We have been in service for almost ten years, since our
first heartbreaks. We discovered then what a lack of support can do to people,
how difficult things can be without someone to hear us relive our story from
the worst of worst to the best of best to what could have been. Reliving out
loud with someone as a witness (a listener or a paper) is important to accept that
it has ended. Everything in our head needs that physical representation to assure us that it's over. Most of the times, it’s no one’s fault. Timing isn’t wrong; the
relationship simply has had its course. It doesn’t turn love into hate or story
into nothing. It just makes people what they are meant to be.

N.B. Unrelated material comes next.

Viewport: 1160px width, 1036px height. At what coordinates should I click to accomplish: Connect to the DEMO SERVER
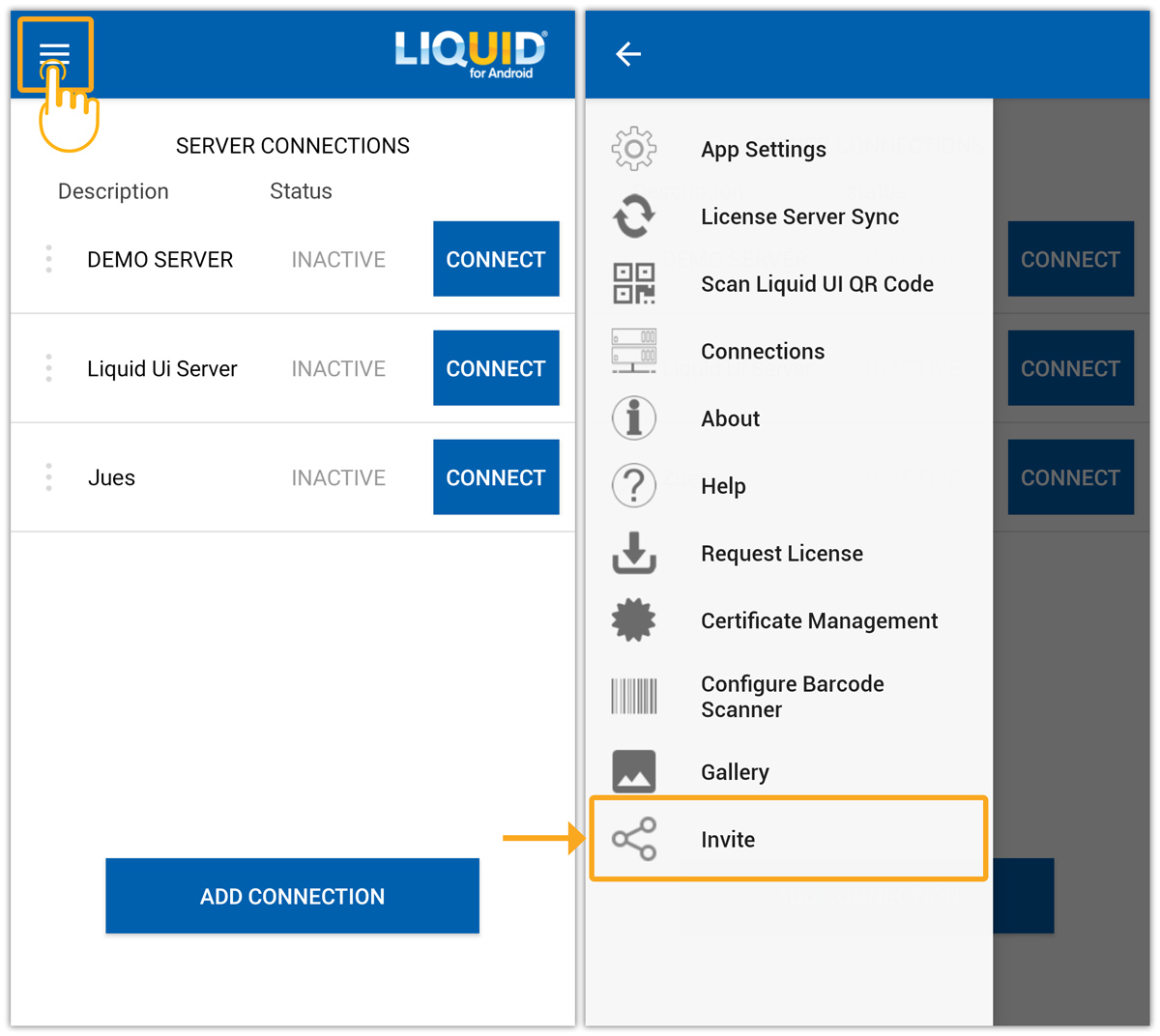496,259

We don’t judge anyone because these stories don't speak of domestic or sexual or emotional violence. They don’t involve gaslighting or codependence. It’s almost always about two
people who were not good enough for each other despite being exactly what they
needed when they met. Sometimes, people are perfect together and things still
fall apart. So, being in this service takes away any and every guideline that
we once might have had for a relationship to work. Now, we just believe that
anything can happen in any moment. Forever can be a short while or a lifetime,
who are we to set the measure?
This is how the few of us keep going, living through stories
till we stumble upon our own. We let love be. We put our faith in its existence
changing the world, breaking the barriers, speaking for itself. We live many
stories and we keep our faith.
The few of us, we are here to tell these stories while love
comes and withers away. Without judgment, for the most part.